Cushney Roberts Tells the Story of Motown

Spectrum will appear with the Houston Symphony as part of our The Men of Motown concert this July at Jones Hall.

Spectrum will appear with the Houston Symphony as part of our The Men of Motown concert this July at Jones Hall.

On July 16, the Houston Symphony presents The Men of Motown Featuring Spectrum, a concert celebrating the rich musical legacy of some of Motown’s greatest artists. Headlining the concert will be the vocal ensemble Spectrum, one of the best Motown-style ensembles around. Spectrum vocalist Cushney Roberts took some time to share a bit of the remarkable history behind this music.

Well into the 1950s, music recordings by American black artists were classified as “race” records and were typically forbidden or severely restricted from radio airplay on “white” stations. Many of the songs were rerecorded, or covered, by white artists who often prospered from broader airplay and sales while the original artists struggled. Perhaps most notably, songs by Fats Domino and Little Richard were covered by Pat Boone (“Ain’t That a Shame,” “Tutti Frutti” and “Long Tall Sally”); Big Momma Thornton’s “Hound Dog” was covered by Elvis Presley; and The Beatles covered Chuck Berry, the Marvelettes and Little Richard with “Roll Over Beethoven,” “Please Mr. Postman” and “Long Tall Sally,” respectively.

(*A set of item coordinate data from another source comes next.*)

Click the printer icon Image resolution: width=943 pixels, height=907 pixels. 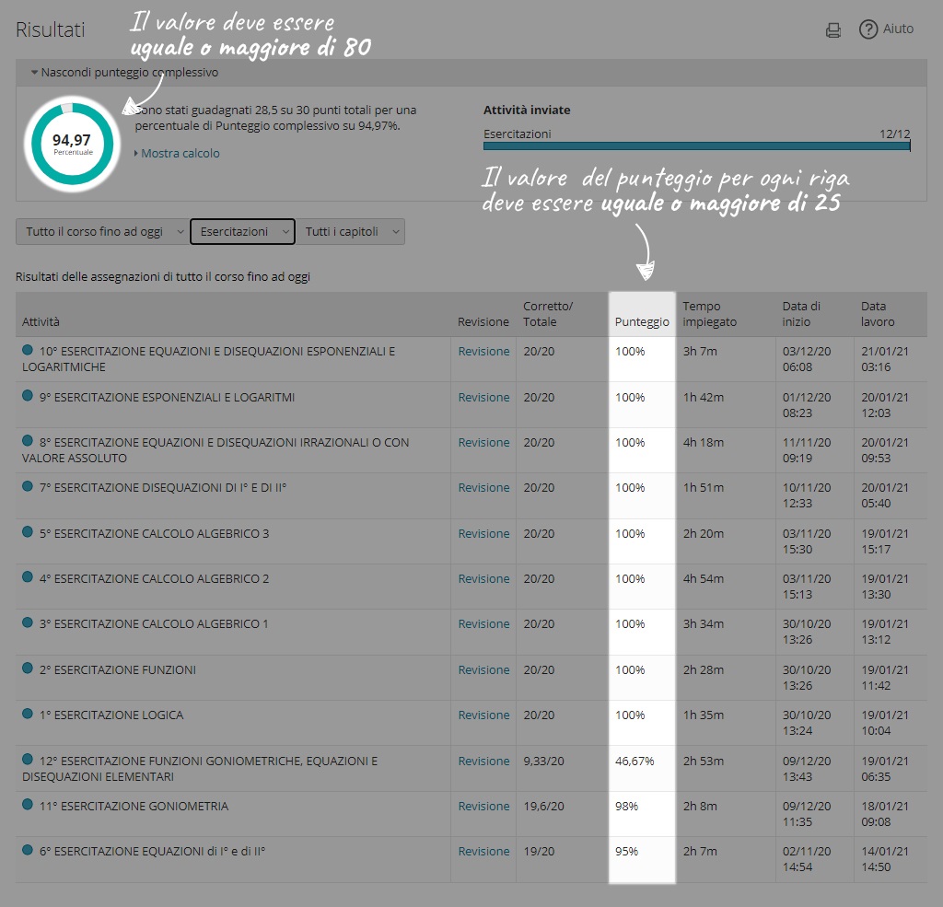(833, 30)
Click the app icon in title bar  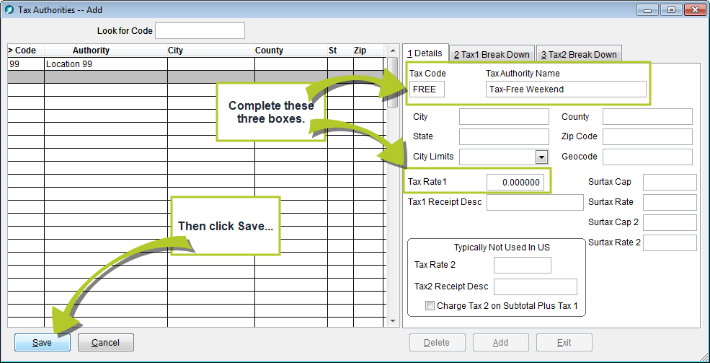(9, 9)
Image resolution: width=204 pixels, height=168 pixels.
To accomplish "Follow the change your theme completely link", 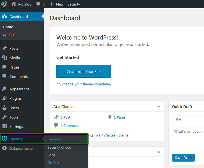I will [x=87, y=84].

Since airwaves cannot be controlled, white audiences first heard these “forbidden” tunes on black-oriented radio programs. The demand grew, and white-orientated stations were pressured into playing recordings by the black artists. The “crossovers” moved into an arena where a larger, more lucrative audience awaited.

Spectrum I RCCL WR promo 2

“Groomed at Motown’s finishing school, well-mannered young black performers thrilled audiences with their flashy, yet classy, costumes and exquisite choreography.”

Paralleling the era of segregation in the 1950s and ’60s, Berry Gordy founded Motown Records, named for Detroit: Motor City. He envisioned a style and presentation of music that would capture the attention of all of America’s youth. By tapping into a deep pool of talented young performers, writers, musicians and producers, he mined great songs and presented them to an eager public. Groomed at Motown’s finishing school, well-mannered young black performers thrilled audiences with their flashy, yet classy, costumes and exquisite choreography.

Once on the airwaves, the music took root, and the cornerstone of the soundtrack of the 1960s and ’70s Vietnam and Civil Rights era found its place in American history. The Motown sound shared top rankings on the American pop charts with America’s British Invasion, while it made its mark on Britain and beyond. Gordy’s acts made regular appearances on The Ed Sullivan Show and numerous TV specials.

An American institution and unique musical and entrepreneurial phenomenon, Motown stands as a shining example of a merger of American ingenuity and talent.